**Exercise instructions:** Below are entries. Copy exactly the lines running from the line that holds "Open the Security tab" to the line that holds "Screen dimensions: 1189x517", with both ends included.

**Records shown:**
====
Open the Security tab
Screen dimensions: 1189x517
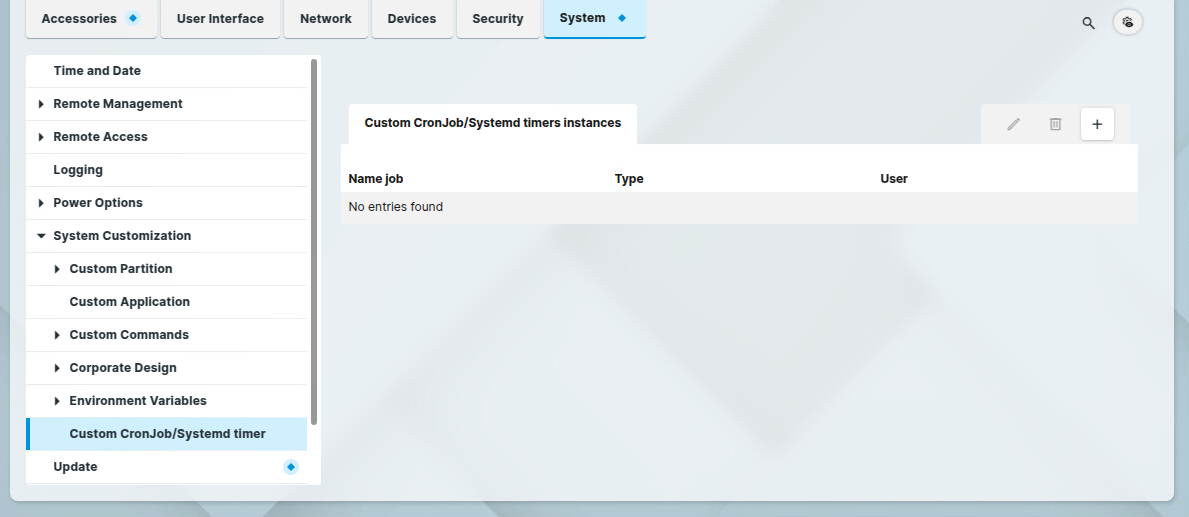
====
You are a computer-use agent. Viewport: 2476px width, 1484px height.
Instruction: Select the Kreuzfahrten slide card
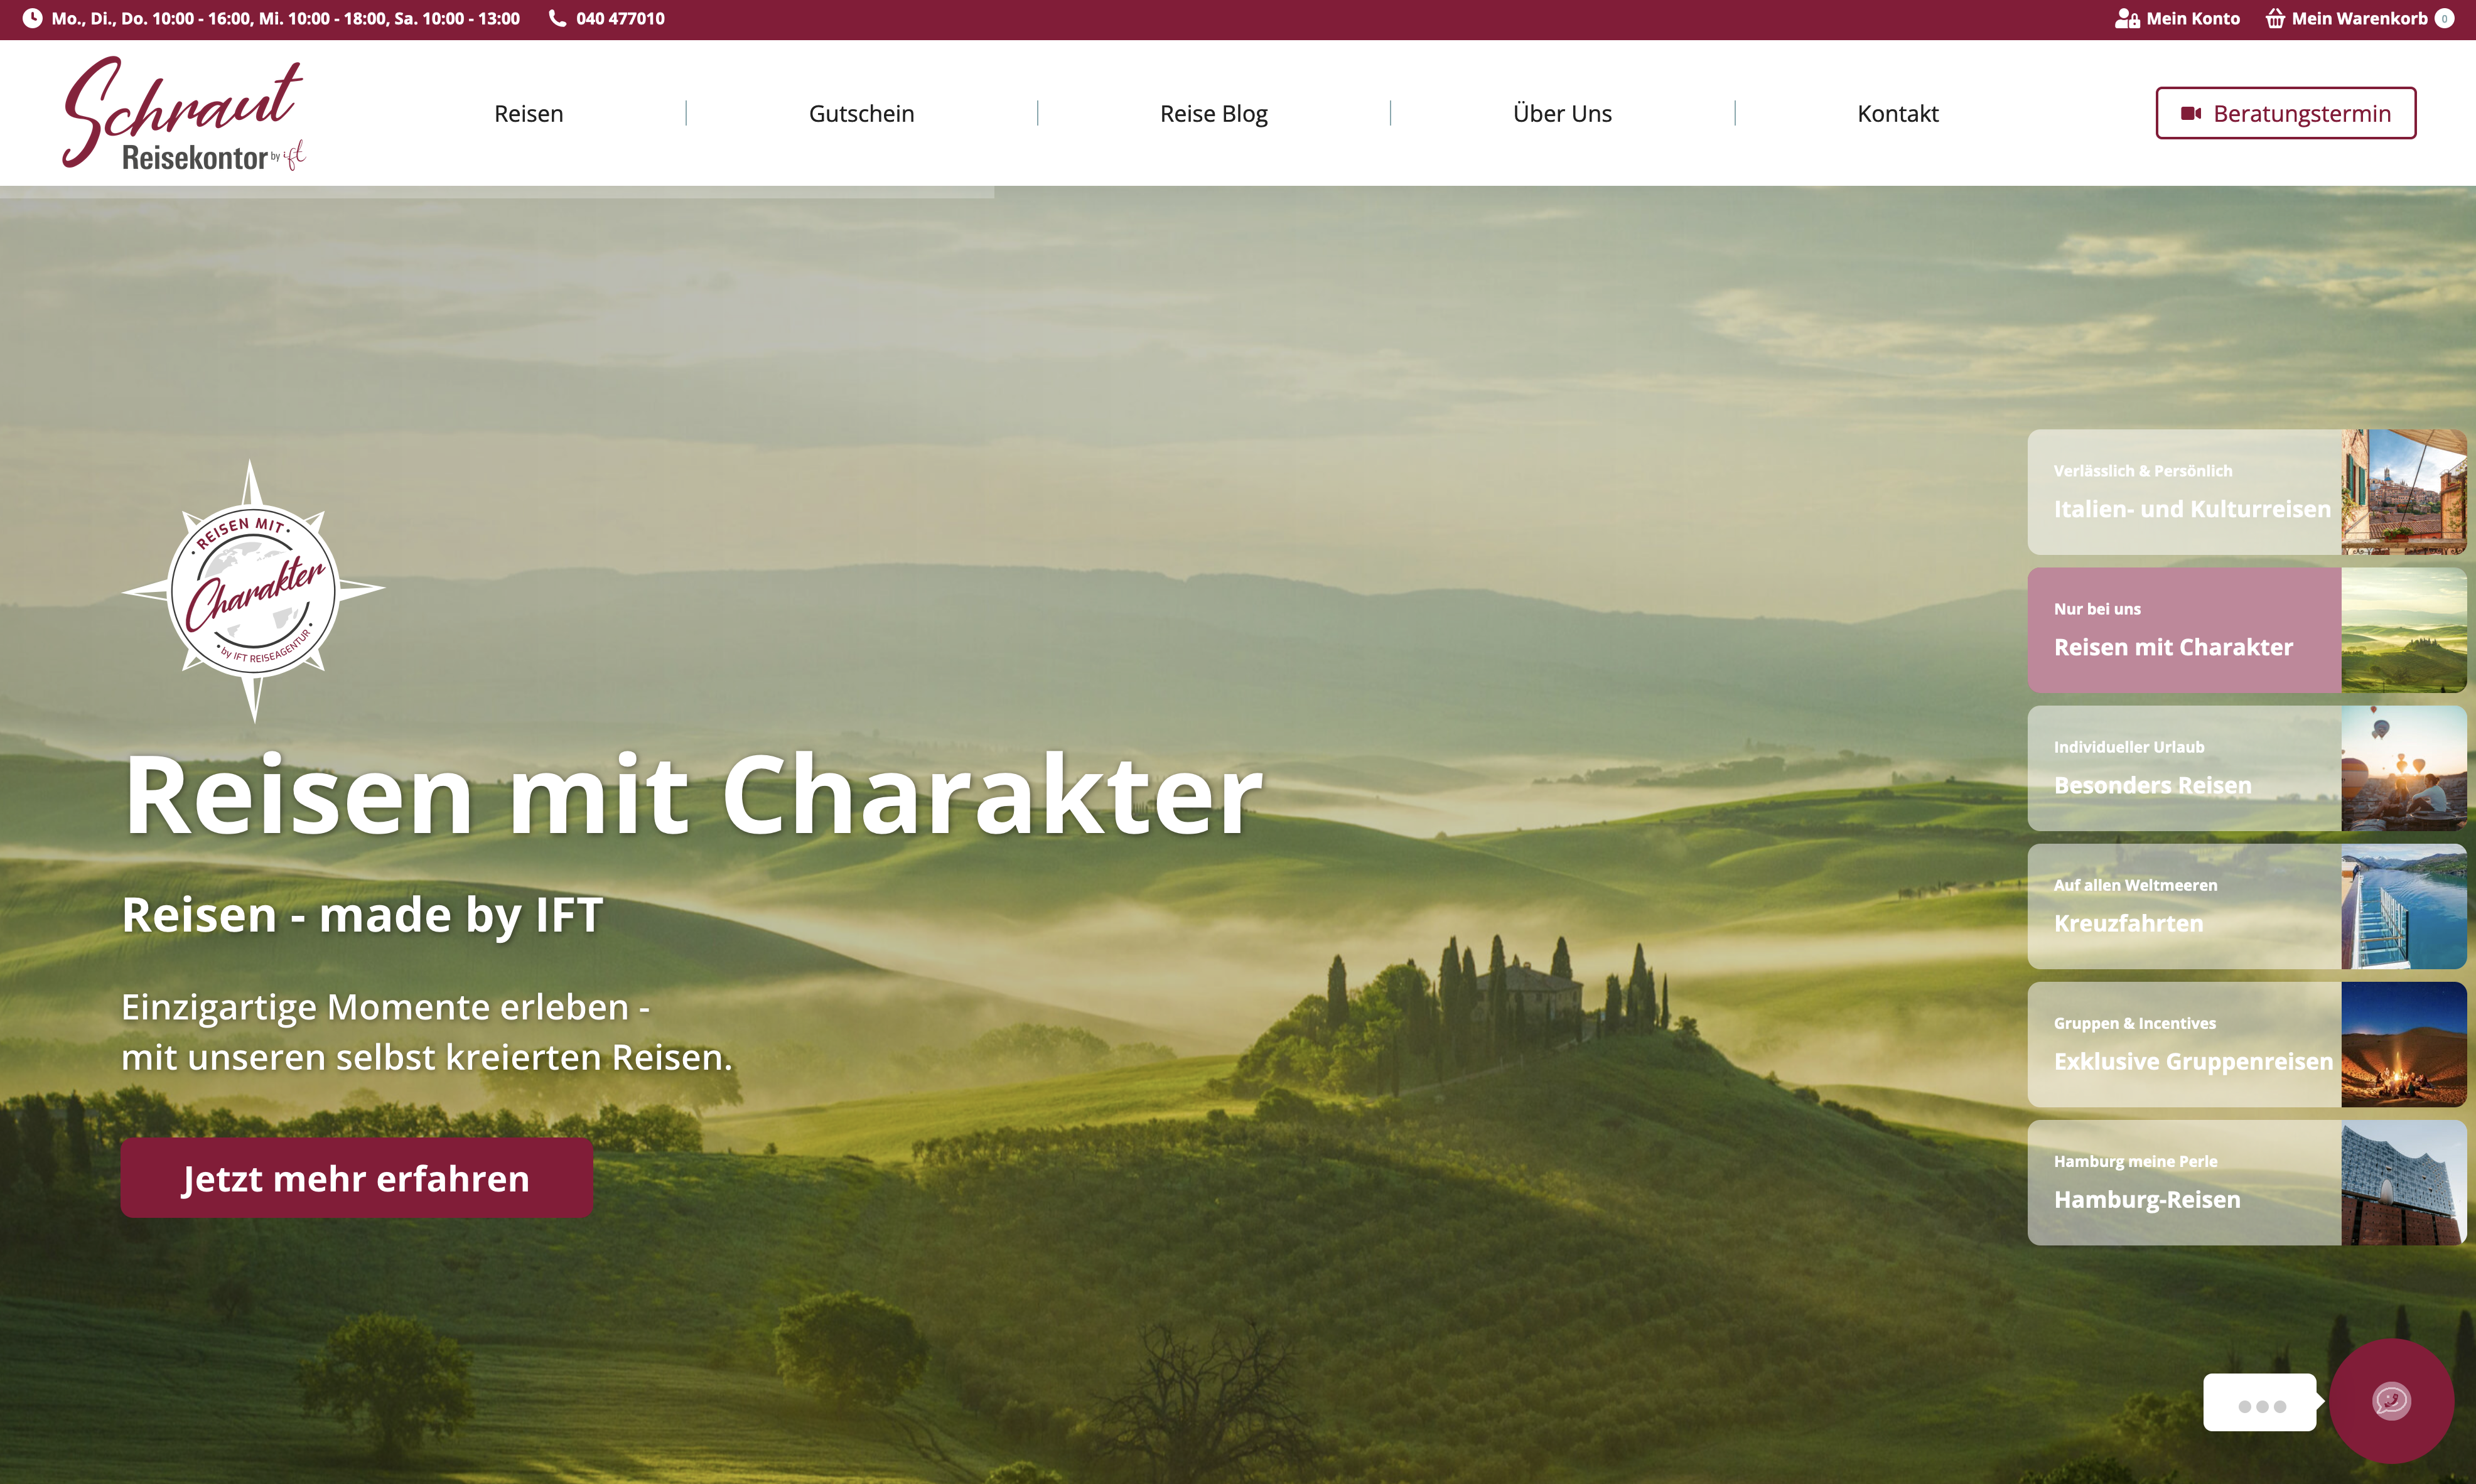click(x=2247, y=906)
====
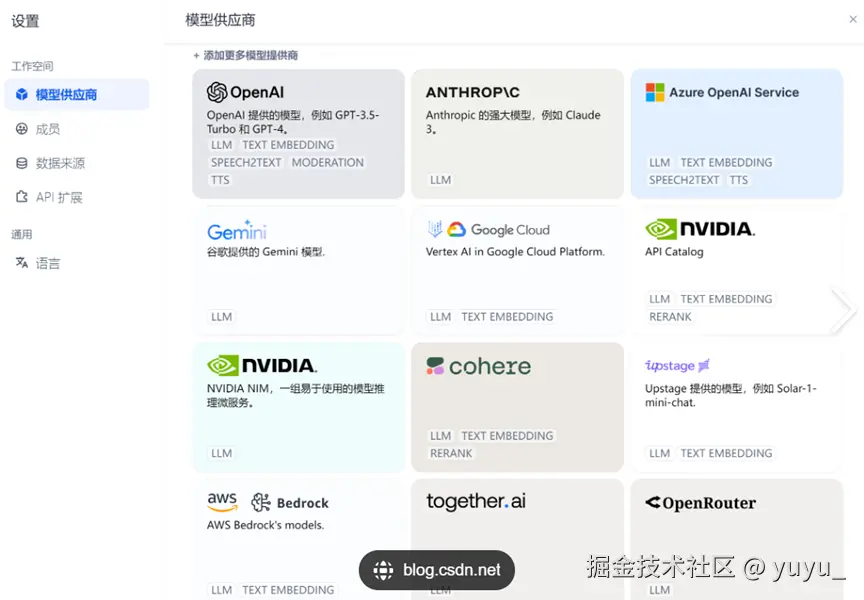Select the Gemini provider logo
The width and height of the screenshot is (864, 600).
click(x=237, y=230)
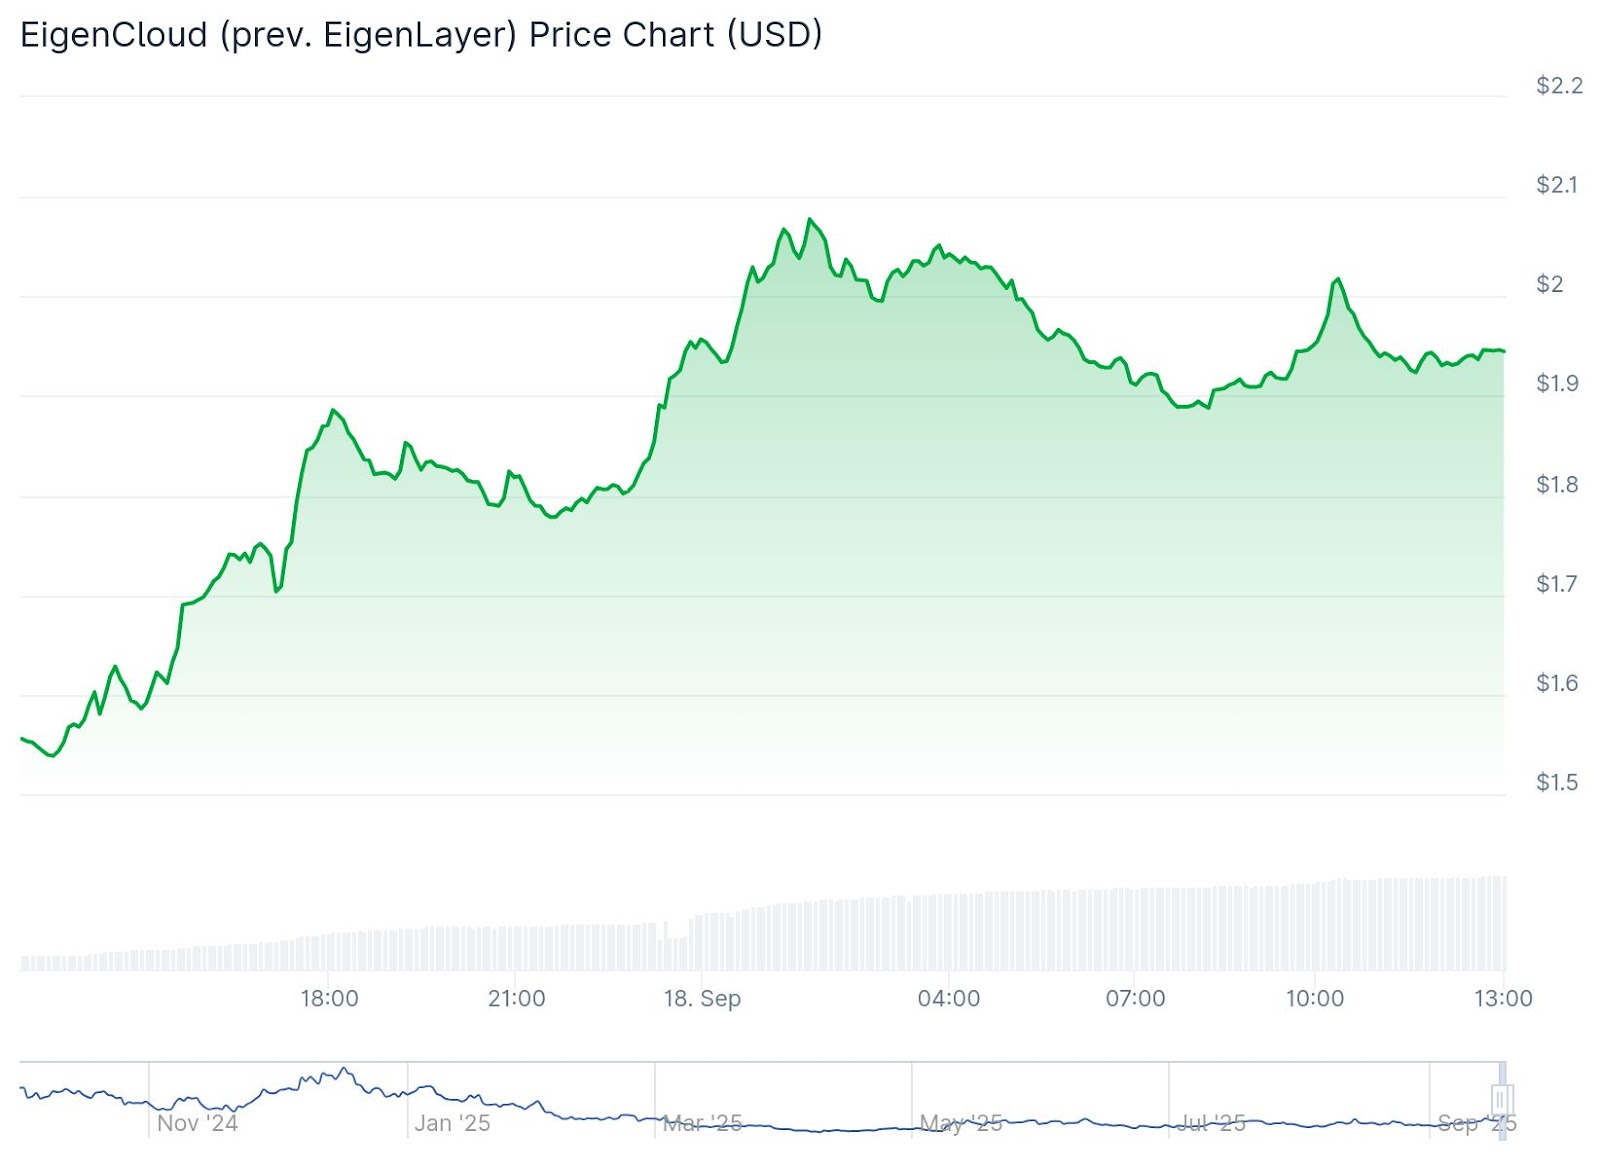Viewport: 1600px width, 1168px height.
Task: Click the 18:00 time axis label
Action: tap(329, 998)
====
**Written answer:**
Open the Security tab
Screen dimensions: 1189x517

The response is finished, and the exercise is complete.